Passage shown →
start
Rhodes v. Chavez et al
ORDER denying Plantiff's 22 Motion for Reconsideration. Signed by Judge David G Campbell on 7/24/13.(REW)
IN THE UNITED STATES DISTRICT COURT
FOR THE DISTRICT OF ARIZONA
David Thomas Rhodes,
Ricardo E. Chavez, et. al.,
At a scheduling conference on May 29, 2013, the Court dismissed the action as to
Defendant Robert E. McFadden due to Plaintiff’s failure to serve. Doc. 17. Plaintiff has
filed a motion for reconsideration. Doc. 22. The Court will deny the motion.
Motions for reconsideration “are disfavored and will be granted only upon a
showing of manifest error or new facts or legal authority which could not have been
raised earlier with reasonable diligence.” In re Rosson, 545 F.3d 764, 769 (9th Cir. 2008)
(quotation marks, brackets, and citations omitted); see also S.E.C. v. Kuipers, 399 Fed.
Appx. 167, 170 (9th Cir. 2010); LRCiv 7.2(g)(1). Mere disagreement with an order is an
insufficient basis for reconsideration. See Ross v. Arpaio, No. CV 05-4177-PHX-MHM
(ECV), 2008 WL 1776502, at *2 (D. Ariz. Apr. 15, 2008). Nor should a motion for
reconsideration be used to ask the Court to rethink its analysis. Id.; Nw. Acceptance
Corp. v. Lynnwood Equip., Inc., 841 F.2d 918, 925-26 (9th Cir. 1988).
Plaintiff submits that since the May 29, 2013, scheduling conference, he has
learned that “at the time of the hearing the U.S. Attorney knew where defendant
McFadden was located due to the fact that she had received a declaration from
McFadden, dated March 11, 2013.” Doc. 22 at 2. Plaintiff argues that because the
defense has submitted McFadden’s declaration in this action the defense “has
inadvertently entered McFadden into these proceedings regardless of the fact that the
Marshals Service was unable to perfect service of the Complaint.” Id. Plaintiff objects to
defense counsel’s failure to disclose information pertaining to Defendant McFadden’s
whereabouts. Id. Defendants respond by stating that defense counsel does not have
McFadden’s home address, that Plaintiff never sought discovery to obtain the address in
the eight months before McFadden was dismissed, and that the submission of a
declaration does not convert McFadden into a party. Doc. 26 at 2-3.
end
Dataset section →
start
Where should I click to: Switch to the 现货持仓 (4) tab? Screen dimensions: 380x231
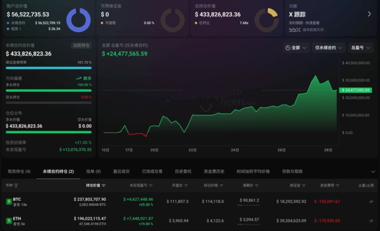click(19, 171)
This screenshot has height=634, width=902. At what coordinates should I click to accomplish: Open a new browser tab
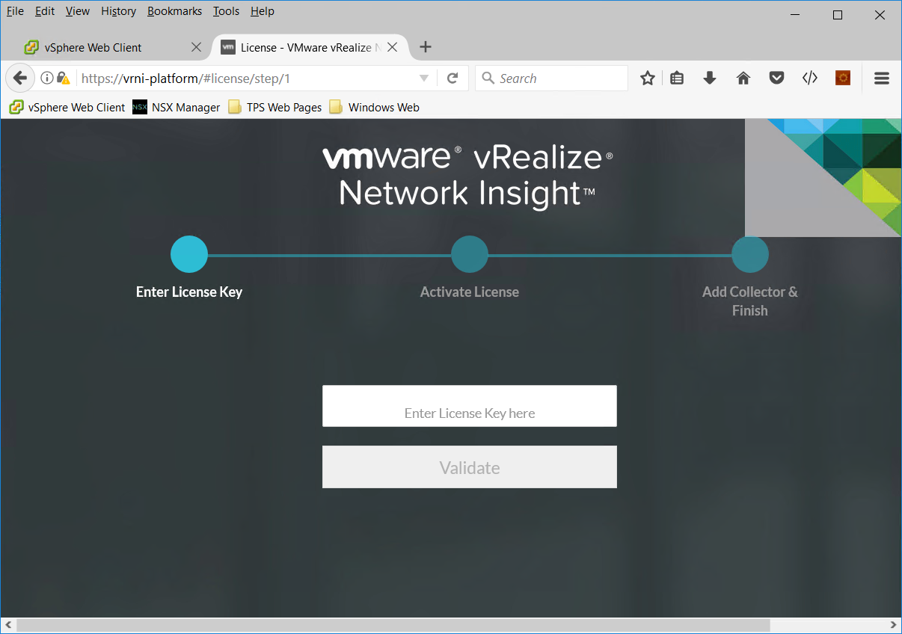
end
Given request 1 →
From the court order, copy word for word the part that begins with the words containing "Motions for reconsideration" and ends with "(9th Cir. 2008)".
Given request 2 →
Answer these questions using the court order:
(a) On what date was the scheduling conference at which the action was dismissed as to Defendant Robert E. McFadden?
(b) According to the plaintiff, what date did McFadden's declaration bear?
(c) Which judge signed the order?

Full response 1 →
Motions for reconsideration “are disfavored and will be granted only upon a
showing of manifest error or new facts or legal authority which could not have been
raised earlier with reasonable diligence.” In re Rosson, 545 F.3d 764, 769 (9th Cir. 2008)

Full response 2 →
(a) May 29, 2013
(b) March 11, 2013
(c) Judge David G Campbell